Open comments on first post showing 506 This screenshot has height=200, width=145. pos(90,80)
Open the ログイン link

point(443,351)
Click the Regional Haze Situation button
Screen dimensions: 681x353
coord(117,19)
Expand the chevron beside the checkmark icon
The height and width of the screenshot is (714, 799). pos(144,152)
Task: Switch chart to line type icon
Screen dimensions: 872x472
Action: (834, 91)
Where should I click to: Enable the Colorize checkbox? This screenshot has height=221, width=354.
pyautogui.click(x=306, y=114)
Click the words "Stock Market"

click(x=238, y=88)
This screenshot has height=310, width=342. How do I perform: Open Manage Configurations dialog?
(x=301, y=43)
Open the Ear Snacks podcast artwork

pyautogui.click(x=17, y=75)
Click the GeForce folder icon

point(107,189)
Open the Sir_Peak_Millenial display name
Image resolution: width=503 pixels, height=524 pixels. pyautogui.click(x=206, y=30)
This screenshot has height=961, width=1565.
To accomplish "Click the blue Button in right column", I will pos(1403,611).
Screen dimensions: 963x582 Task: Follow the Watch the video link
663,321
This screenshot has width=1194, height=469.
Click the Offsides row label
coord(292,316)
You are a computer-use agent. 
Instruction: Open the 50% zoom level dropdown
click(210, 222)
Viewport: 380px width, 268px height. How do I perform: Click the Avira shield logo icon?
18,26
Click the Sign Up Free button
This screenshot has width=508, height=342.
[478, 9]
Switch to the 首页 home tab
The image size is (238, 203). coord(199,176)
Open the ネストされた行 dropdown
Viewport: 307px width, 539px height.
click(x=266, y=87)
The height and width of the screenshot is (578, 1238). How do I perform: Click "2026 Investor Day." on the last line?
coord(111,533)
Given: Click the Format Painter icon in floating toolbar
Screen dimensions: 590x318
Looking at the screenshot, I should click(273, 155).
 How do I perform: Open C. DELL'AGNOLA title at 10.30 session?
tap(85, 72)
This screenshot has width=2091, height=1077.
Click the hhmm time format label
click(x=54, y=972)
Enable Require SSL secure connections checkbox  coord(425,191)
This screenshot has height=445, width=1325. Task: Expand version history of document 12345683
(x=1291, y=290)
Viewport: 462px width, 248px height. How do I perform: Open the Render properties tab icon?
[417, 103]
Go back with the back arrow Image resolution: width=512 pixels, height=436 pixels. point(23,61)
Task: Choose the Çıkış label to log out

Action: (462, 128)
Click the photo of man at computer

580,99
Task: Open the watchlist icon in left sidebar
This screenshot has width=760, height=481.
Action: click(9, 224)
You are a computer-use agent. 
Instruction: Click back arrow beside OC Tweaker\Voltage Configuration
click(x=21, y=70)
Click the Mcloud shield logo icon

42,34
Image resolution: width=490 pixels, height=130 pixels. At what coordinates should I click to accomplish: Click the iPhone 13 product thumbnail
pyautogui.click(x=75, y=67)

========================================================================

Collect every line of the items above that contains the word "Switch", and copy each line in full.

| Output below |
Task: Switch chart to line type icon
Switch to the 首页 home tab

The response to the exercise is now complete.